Giving your documents long names with applicable keywords will likely make them easier to find when sought on-line or in print. Cryptic document naming would make it hard to find what you are seeking. Thus, naming should be done using plain words. Likewise, subject lines in e-mails and memos should include the topic and project at issue, so your system is organized and information is easy to store, sort, and find for future use.
Another effective medium of distributing documentation is through Adobe PDF where you can practically create an exact copy of any document, fax, graphic representation, and the like. This can then be easily e-mailed around and printed in its original form.

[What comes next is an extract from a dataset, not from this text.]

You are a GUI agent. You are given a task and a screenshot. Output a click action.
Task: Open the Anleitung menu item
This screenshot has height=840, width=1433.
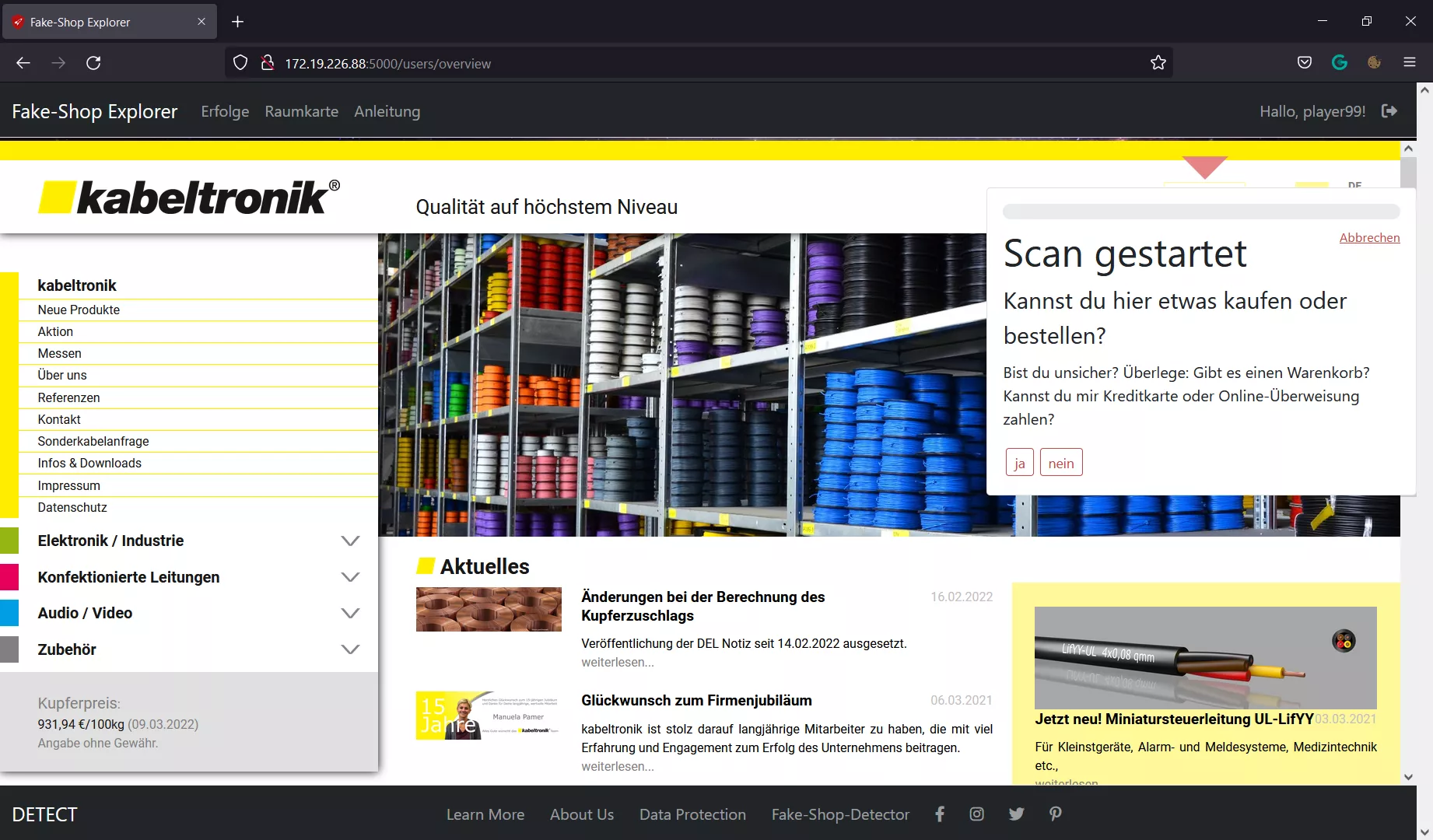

Telecommunications technologies incorporating Voice over Internet Protocol (VoIP) into a virtual office, which stores all of your messages and other telecom related information, may be helpful.
Yet another important strategy in gathering data is to keep notepads and small digital recorders handy in your car, bedroom, or anywhere else you may be so you can document any ideas, Best Practices, or to-do items that you think of when you are not near your computer.
You should keep all of your ideas and information documented and at hand for further review. At the fast pace you will be working, you can’t attempt to memorize everything that crosses your plate. So find a way to get it in text, audio, video, database, CRM, and so forth before it slips your mind.